§ WHAT THIS EXERCISE ASKS:
- 1) Reproduce the portion of the Generika article running from "Inclusive Business Model Delivers Quality Medicines for All |" to "turning a profit.".
- 2) Answer the following from the Generika article:
(a) In what year were the first ASEAN Inclusive Business Awards held?
(b) How many company stores did Erikagen Inc. open at the start?
(c) What position does Ted Ferrer hold at Erikagen Inc.?
(TEXT BLOCK begins)
Inclusive Business Model Delivers Quality Medicines for All | Asian Development Bank

Inclusive Business Model Delivers Quality Medicines for All

Video | 10 May 2018

Myrna Sarino, a housewife from Taguig City in the Philippines, explains how switching to generic medicines has helped her save money without having to compromise on the quality of healthcare for herself and her family.

Erikagen Inc., an inclusive business company that runs the Generika Drugstores in the Philippines, now serves thousands of customers across the country, providing affordable generic medicines and quality healthcare services while still turning a profit.

Erikagen Inc., was the winner of the first ASEAN Inclusive Business Awards, which was held in 2017.

The Asian Development Bank, through its Inclusive Business Support Project, is helping governments and the private sector put in place policies, programs, and incentives for inclusive businesses across Asia and the Pacific.

Transcript

Taguig City, Metro Manila, Philippines – Health expenses can be a crippling burden to the poor. Many cannot afford essential medicines, and even minor ailments can lead to debt. A solution is at hand thanks to generic, unbranded quality medicines.

Generika stores in the Philippines now offer low-cost, quality medicines and healthcare services for the poor.

“Sometimes I just buy medicines for my maintenance, and when I find that it has lesser price, the money left in my wallet I buy for the necessities, the vitamins of my grandchildren,” says Myrna Sarino, a housewife from Taguig City, Metro Manila.

“I even tell my neighbors: ‘Go to Generika, you buy there. There will be a laboratory where they will connect you.”

Erikagen Inc., which runs the Generika stores, serves thousands of customers across the Philippines.

“I remember we opened 15 company stores and we were losing a lot of money in the first 3, 4 years, which was anticipated,” says Ted Ferrer, Co-founder and President of Erikagen Inc.

“Soon after that, we launched franchising because we had confidence in the business model, and that is when sales grew, and we started making money, and so on, and so on.”

Changing people’s misconceptions of generic medicines, however, was not easy.

“We had to do a lot of Generika awareness stops where we explained to them what are branded medicines that are covered by patents and during that time it’s a monopoly and the company can charge whatever they want for that,” continues Ferrer.
(TEXT BLOCK ends)
(EXCERPTED RECORDS begins)
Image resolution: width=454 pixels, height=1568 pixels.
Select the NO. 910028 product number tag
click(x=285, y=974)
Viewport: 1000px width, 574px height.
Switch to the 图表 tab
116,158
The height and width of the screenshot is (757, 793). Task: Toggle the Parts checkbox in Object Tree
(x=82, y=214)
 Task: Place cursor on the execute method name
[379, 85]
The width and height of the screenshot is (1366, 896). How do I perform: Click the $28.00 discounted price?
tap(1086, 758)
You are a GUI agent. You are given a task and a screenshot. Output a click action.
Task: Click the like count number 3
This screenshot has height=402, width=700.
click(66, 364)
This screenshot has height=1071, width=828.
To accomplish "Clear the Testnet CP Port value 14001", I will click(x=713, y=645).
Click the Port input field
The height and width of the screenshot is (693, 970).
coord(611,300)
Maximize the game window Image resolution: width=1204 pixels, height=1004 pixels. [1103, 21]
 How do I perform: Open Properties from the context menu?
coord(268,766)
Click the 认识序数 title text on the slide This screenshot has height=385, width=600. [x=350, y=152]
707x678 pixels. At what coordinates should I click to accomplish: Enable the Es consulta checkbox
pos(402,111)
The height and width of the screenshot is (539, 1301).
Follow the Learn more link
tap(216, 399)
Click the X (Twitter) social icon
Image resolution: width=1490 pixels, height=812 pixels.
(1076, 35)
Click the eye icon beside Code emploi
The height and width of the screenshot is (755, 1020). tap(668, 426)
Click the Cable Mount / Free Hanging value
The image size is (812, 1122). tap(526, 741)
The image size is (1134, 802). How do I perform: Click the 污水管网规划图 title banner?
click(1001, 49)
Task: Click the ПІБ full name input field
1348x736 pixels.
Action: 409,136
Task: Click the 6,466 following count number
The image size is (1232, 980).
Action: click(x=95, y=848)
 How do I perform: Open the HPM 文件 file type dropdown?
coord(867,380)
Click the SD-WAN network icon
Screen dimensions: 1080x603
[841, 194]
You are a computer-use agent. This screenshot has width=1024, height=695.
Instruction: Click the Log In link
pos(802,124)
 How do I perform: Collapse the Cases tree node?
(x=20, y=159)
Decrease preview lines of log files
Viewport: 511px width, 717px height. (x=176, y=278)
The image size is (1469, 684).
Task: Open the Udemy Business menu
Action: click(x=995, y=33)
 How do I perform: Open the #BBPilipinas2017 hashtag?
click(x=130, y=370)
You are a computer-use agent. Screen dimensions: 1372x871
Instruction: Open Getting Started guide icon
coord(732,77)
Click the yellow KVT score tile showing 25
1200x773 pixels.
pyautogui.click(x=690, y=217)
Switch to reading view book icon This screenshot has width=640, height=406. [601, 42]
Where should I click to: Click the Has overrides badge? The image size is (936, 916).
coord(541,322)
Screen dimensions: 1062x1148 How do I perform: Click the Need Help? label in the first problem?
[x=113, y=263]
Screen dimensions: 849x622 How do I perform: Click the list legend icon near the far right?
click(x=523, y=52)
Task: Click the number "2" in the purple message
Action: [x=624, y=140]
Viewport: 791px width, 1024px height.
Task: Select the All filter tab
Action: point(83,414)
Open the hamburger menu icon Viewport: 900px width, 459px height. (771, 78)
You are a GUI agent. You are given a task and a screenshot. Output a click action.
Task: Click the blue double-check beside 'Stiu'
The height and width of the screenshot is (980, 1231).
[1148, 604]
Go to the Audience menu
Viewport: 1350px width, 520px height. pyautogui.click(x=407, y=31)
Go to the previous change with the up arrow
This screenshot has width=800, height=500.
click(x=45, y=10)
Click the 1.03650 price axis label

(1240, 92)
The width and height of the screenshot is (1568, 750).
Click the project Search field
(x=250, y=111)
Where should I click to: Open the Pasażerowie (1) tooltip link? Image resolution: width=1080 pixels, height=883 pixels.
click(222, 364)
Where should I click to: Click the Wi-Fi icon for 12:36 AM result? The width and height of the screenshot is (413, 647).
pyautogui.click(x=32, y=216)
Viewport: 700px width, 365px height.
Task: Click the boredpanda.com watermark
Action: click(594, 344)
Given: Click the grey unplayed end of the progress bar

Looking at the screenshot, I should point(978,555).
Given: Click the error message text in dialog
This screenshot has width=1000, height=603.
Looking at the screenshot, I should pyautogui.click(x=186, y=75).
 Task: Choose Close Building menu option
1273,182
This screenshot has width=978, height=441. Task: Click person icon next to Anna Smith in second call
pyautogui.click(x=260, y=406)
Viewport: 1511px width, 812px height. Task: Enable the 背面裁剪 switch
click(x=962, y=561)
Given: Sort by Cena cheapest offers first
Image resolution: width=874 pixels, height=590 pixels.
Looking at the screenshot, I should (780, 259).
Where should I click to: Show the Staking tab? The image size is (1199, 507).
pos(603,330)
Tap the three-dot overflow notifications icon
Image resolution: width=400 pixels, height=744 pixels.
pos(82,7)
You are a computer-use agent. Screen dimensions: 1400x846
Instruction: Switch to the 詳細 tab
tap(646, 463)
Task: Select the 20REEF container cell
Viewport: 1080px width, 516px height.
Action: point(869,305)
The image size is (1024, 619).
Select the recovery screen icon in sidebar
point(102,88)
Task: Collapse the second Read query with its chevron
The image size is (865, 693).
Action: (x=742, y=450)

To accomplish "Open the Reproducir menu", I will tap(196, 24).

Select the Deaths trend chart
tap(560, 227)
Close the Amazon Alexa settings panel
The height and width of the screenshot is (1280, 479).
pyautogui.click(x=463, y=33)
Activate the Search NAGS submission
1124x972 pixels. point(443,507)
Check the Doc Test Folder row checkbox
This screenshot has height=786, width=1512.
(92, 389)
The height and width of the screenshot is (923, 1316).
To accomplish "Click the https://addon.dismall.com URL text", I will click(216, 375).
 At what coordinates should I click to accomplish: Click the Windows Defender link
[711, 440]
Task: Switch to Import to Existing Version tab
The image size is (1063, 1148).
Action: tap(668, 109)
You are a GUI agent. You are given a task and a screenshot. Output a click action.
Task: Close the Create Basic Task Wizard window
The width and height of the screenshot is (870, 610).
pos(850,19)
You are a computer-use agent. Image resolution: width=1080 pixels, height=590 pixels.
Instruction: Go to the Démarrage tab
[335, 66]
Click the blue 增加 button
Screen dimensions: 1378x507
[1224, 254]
(EXCERPTED RECORDS ends)
§ WRITTEN ANSWERS:
- 1)
Inclusive Business Model Delivers Quality Medicines for All | Asian Development Bank

Inclusive Business Model Delivers Quality Medicines for All

Video | 10 May 2018

Myrna Sarino, a housewife from Taguig City in the Philippines, explains how switching to generic medicines has helped her save money without having to compromise on the quality of healthcare for herself and her family.

Erikagen Inc., an inclusive business company that runs the Generika Drugstores in the Philippines, now serves thousands of customers across the country, providing affordable generic medicines and quality healthcare services while still turning a profit.

- 2)
(a) 2017
(b) 15
(c) Co-founder and President